Blockchain technology in financial services is entering a transformative phase, marked by growing investments, innovative applications, and increasing regulatory clarity. Recent data from Broadridge’s fifth annual Digital Transformation & Next-Gen Technology study reveals that 71% of financial service firms are significantly investing in blockchain and distributed ledger technologies (DLT) this year, a notable rise from 59% in 2024. Almost half of the participants anticipate substantial adoption of blockchain in capital markets in the coming years.
This surge in investment and adoption reflects a natural maturation process for a technology that has been evolving for over a decade. Three key elements are converging, potentially accelerating the development and integration of blockchain across financial sectors:
-
Track Record: Early DLT applications, such as Broadridge’s Distributed Ledger Repo (DLR) platform, are now successfully operating at scale. Since its pilot launch in 2021, DLR has experienced an 800% increase in average daily volumes, processing over $280 billion in transactions during August 2025. This successful track record is instilling confidence among financial service firms, encouraging greater investment in blockchain technologies.
-
Tokenization and Innovation: The rise of tokenization—creating digital representations of physical assets—is revolutionizing markets. Over the past two years, tokenization has entered various segments, from real estate to corporate bonds, unlocking liquidity. Particularly impactful is the emergence of stablecoins, which maintain a consistent value by being pegged to external assets like U.S. Treasuries. These digital currencies are being utilized by major banks for treasury management, facilitating significant cost savings. Moreover, stablecoins are poised to disrupt the remittance market, drastically reducing transaction fees and expediting fund transfers.
-
Regulatory Clarity: The uncertainty surrounding cryptocurrency regulation has historically hampered institutional participation. However, recent legislative developments in both the United States and Europe aim to provide a clearer regulatory environment. The Markets in Crypto-Assets Regulation in the EU and the GENIUS Act in the U.S. are establishing essential frameworks, while further proposals, such as the CLARITY Act, may broaden these efforts. This evolution is expected to mitigate regulatory risks, fostering faster adoption of blockchain technologies.

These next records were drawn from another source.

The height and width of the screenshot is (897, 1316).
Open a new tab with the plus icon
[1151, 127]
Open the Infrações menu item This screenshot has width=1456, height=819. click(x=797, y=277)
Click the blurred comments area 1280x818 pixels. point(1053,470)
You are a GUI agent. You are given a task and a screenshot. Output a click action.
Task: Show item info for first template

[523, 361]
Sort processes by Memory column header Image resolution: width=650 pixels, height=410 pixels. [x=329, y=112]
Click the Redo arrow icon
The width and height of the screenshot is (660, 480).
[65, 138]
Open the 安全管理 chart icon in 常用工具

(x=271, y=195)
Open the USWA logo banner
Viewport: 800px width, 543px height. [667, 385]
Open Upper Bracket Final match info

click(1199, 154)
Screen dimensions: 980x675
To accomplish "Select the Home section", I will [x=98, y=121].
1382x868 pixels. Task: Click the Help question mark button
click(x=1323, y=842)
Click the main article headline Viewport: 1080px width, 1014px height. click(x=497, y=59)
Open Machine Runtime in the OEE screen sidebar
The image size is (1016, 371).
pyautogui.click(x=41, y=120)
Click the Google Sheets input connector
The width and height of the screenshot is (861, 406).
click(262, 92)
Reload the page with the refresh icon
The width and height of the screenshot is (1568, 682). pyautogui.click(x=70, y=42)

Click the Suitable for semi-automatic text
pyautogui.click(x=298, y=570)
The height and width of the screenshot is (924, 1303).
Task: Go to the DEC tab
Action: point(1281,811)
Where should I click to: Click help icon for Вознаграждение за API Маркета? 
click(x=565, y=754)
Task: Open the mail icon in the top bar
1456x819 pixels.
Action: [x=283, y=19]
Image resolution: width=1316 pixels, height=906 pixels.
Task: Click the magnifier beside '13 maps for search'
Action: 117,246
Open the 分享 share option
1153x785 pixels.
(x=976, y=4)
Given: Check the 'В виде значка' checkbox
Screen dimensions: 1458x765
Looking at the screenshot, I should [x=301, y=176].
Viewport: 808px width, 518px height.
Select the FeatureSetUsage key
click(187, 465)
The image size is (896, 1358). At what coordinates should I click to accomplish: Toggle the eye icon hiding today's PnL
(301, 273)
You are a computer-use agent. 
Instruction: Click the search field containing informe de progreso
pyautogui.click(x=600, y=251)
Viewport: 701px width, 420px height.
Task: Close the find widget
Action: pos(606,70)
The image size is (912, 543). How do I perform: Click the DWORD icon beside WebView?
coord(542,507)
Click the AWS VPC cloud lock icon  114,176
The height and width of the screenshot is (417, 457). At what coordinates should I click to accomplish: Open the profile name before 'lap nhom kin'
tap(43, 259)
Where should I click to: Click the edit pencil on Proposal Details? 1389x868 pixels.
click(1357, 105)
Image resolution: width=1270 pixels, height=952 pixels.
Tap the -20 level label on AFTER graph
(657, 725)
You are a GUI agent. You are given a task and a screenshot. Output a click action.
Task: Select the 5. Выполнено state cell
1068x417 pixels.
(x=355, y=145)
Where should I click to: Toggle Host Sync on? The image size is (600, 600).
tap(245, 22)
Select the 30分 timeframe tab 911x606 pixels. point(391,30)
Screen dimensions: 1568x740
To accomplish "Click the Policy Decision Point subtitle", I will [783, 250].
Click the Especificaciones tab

Despite these advancements, blockchain’s presence in capital markets and transaction workflows remains limited. For instance, while Broadridge’s DLR has achieved impressive transaction volumes, it still represents only a fraction of the overall repo market. This dynamic underscores the vast potential for growth as blockchain technology progresses into its next phase. The confluence of successful early applications, innovative uses like tokenization, and emerging regulatory frameworks collectively signal a promising future for blockchain and DLT in the financial services landscape.